O ministro Alexandre de Moraes, do STF (Supremo Tribunal Federal), autorizou nesta segunda-feira (9) que Silvinei Vasques, ex-diretor-geral da PRF (Polícia Rodoviária Federal), continue os estudos de doutorado na prisão. Ele deverá completar a pós-graduação na modalidade de EAD (Ensino a Distância).
Na decisão, Moraes também determina que Silvinei siga preso na Papudinha, um batalhão militar localizado no Complexo da Papuda, em Brasília.
O ex-diretor-geral havia pedido em janeiro a transferência para um presídio em Santa Catarina para ficar mais próximo da família. Dias depois, porém, desistiu do pedido.

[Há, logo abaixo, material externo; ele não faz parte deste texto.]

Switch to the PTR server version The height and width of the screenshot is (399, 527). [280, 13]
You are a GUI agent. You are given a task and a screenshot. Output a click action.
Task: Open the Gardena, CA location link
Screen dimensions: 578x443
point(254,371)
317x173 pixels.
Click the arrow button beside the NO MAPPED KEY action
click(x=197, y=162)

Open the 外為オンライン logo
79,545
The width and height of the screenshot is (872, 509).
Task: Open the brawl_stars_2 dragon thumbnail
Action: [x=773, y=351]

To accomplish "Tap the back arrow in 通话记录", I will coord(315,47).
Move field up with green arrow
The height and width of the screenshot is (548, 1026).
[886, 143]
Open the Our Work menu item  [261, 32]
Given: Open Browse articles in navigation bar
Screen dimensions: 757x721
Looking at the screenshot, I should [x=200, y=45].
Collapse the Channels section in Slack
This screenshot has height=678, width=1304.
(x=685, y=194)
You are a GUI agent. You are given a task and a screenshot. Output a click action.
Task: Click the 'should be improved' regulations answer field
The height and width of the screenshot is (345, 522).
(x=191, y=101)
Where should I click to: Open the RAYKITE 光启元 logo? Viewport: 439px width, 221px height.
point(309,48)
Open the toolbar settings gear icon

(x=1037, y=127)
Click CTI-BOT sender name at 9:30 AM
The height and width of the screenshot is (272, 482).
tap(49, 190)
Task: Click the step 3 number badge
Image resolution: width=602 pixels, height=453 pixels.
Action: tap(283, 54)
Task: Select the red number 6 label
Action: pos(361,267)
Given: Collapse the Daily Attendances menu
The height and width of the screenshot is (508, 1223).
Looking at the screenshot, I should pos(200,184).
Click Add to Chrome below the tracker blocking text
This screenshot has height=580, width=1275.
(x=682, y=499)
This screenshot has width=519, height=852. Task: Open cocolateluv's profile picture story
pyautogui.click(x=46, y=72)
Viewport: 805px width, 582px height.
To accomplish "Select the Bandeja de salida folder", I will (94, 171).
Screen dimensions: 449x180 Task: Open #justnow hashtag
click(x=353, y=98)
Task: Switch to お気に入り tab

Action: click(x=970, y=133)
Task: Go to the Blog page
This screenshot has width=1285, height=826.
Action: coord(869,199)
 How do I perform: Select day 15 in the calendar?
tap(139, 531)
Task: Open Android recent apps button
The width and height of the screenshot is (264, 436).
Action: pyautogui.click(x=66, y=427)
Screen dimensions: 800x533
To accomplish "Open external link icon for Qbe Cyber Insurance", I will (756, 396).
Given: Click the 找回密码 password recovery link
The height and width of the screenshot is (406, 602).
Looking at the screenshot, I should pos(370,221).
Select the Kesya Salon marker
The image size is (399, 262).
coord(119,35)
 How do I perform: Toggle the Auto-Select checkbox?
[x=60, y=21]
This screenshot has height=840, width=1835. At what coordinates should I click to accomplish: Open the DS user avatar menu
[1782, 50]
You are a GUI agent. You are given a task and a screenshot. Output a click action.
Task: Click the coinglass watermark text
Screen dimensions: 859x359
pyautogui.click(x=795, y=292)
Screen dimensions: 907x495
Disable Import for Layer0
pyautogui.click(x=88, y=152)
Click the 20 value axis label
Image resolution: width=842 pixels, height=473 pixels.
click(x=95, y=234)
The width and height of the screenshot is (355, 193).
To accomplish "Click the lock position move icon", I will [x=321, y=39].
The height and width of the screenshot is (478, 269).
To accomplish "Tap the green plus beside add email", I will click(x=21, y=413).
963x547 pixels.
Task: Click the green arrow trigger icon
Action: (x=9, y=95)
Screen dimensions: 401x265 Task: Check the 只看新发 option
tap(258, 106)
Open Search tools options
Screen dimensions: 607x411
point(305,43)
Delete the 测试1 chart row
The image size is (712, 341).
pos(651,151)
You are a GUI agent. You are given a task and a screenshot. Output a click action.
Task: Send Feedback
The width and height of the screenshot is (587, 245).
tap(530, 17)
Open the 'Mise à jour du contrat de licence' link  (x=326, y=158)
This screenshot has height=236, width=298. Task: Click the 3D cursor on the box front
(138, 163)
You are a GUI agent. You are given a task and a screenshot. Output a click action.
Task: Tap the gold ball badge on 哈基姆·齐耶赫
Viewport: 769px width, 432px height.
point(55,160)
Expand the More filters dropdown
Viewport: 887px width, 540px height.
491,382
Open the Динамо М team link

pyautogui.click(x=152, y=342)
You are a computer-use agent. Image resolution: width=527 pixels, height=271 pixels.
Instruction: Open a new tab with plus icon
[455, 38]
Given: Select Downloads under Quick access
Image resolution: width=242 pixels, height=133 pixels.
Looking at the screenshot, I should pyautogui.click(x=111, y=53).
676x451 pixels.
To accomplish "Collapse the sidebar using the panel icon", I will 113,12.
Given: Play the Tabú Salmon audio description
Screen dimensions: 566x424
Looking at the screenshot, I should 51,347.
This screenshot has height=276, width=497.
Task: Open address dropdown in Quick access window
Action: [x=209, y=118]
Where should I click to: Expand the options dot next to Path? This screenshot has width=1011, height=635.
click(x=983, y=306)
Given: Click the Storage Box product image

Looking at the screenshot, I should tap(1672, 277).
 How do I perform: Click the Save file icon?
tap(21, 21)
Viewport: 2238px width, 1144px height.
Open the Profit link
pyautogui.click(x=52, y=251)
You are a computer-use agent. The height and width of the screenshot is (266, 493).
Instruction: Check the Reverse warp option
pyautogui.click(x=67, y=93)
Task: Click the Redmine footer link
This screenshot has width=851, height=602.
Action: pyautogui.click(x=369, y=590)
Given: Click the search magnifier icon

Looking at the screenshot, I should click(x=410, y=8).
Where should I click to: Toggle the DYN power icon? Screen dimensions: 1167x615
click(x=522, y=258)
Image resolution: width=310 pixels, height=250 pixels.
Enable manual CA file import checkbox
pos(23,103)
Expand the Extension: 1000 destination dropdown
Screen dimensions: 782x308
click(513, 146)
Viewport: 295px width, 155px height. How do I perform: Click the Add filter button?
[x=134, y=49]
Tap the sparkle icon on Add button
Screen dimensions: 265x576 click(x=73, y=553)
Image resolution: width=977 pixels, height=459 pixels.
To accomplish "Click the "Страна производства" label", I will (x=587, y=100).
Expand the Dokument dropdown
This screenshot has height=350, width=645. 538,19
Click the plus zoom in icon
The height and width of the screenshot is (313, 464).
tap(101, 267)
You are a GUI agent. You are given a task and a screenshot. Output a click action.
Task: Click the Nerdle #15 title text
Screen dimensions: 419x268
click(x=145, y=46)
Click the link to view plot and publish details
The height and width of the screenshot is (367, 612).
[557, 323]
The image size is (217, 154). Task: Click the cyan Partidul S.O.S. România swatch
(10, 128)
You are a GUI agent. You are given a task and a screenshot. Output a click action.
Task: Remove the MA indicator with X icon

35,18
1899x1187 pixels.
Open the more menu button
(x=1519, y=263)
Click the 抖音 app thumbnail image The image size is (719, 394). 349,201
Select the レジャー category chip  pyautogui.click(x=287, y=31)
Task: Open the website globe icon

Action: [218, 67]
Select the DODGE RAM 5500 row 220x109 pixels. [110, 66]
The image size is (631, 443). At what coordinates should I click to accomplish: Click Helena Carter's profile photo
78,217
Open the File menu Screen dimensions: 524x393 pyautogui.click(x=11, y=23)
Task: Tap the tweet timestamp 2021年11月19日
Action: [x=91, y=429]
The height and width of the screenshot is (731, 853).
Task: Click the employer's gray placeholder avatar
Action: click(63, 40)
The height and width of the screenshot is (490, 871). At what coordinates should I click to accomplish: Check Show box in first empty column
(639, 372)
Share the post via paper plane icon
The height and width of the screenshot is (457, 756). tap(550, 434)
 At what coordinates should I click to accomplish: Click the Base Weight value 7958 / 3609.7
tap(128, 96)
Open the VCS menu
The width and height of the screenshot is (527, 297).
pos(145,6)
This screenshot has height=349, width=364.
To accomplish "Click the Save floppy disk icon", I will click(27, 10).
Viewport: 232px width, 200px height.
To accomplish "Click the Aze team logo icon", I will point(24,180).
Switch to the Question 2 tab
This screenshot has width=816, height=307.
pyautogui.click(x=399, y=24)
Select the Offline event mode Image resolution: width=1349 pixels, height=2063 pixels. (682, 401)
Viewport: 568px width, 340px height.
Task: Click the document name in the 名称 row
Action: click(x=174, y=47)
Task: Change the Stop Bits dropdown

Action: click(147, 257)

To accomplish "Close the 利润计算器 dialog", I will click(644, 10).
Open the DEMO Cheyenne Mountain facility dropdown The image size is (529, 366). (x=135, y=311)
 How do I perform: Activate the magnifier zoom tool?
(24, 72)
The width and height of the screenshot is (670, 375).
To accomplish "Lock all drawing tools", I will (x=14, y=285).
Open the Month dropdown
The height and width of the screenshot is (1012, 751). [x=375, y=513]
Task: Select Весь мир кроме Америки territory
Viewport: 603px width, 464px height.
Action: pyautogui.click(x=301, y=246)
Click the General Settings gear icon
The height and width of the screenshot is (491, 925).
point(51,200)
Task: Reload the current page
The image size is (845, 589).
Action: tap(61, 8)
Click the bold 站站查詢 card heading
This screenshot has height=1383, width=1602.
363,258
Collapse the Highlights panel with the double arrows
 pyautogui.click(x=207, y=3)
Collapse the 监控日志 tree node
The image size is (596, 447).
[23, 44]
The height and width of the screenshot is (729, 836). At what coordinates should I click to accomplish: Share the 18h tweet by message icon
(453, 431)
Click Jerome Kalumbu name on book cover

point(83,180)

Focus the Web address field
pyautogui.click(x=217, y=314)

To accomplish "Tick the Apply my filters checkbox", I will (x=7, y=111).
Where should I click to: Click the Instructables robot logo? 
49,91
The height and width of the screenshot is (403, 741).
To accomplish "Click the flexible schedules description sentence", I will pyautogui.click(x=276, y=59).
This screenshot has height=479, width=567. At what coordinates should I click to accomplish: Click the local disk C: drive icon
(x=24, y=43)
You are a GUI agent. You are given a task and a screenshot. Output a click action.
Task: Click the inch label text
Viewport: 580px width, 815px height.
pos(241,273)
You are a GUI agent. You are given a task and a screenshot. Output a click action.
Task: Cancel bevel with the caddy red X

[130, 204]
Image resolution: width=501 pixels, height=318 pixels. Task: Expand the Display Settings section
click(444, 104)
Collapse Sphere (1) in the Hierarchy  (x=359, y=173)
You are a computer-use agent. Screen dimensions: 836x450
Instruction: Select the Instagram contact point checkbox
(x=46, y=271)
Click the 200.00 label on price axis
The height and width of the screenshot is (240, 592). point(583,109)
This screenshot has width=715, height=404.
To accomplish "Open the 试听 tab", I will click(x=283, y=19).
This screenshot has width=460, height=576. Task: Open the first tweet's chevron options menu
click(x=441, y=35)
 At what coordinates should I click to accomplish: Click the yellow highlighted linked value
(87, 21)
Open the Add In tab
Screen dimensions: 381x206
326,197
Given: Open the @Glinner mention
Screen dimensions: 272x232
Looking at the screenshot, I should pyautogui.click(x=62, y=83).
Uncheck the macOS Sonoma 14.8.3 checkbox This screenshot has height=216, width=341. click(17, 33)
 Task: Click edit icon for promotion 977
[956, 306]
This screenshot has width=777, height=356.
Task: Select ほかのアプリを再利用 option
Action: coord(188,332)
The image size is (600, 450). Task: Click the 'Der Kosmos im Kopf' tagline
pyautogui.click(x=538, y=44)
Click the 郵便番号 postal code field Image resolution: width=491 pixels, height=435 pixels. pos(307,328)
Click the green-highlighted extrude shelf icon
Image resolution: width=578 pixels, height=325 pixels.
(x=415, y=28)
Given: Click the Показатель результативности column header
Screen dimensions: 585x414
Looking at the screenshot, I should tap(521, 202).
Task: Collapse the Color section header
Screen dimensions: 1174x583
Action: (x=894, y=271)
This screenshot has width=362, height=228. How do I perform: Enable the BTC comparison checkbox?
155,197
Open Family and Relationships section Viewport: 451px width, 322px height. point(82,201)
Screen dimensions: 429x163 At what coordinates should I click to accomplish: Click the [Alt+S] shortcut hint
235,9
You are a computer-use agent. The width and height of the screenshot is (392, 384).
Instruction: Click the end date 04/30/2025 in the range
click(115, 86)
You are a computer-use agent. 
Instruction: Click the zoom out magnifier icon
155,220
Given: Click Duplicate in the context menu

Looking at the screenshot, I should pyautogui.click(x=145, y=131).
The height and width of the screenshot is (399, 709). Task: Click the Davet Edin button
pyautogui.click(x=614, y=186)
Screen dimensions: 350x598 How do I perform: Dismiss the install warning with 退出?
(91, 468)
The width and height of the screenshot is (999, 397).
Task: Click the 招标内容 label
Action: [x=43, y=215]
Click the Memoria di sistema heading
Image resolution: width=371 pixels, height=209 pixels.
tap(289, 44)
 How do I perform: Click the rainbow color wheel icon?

Segundo a defesa, houve um receio de que outro presídio pudesse não atender bem os requisitos de saúde que Silvinei precisa.
“Após a efetiva instalação do Requerente na unidade prisional conhecida como “Papudinha”, constatou-se que tais necessidades encontram-se plenamente atendidas, de modo que se revela desnecessária a sua remoção para o estado de Santa Catarina”, afirmaram os advogados.
Antes da desistência, Moraes chegou a determinar que as penitenciárias de São José e Florianópolis informassem a viabilidade de receberem o ex-diretor-geral.
Silvinei está na Papudinha desde dezembro, em prisão preventiva, após ser pego tentando fugir do país.
Ele rompeu a tornozeleira eletrônica e viajou de carro de Santa Catarina ao Paraguai. Foi preso pelas autoridades de imigração paraguaias ao usar o passaporte de uma outra pessoa para tentar embarcar em um voo para El Salvador. No esmo dia, o ex-diretor foi entregue a autoridades brasileiras e retornou ao país por Foz do Iguaçu (PR).
Silvinei foi condenado a 24 anos e seis meses de prisão por participação na trama golpista.